# Part of a data file
####################

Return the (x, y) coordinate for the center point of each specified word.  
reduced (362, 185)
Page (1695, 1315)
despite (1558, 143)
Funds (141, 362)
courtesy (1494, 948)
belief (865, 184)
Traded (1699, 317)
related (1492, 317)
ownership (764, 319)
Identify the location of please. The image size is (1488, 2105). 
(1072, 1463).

####################

# What is required
Return each line above that includes the word "coordinate".

# Solution for this task
Return the (x, y) coordinate for the center point of each specified word.  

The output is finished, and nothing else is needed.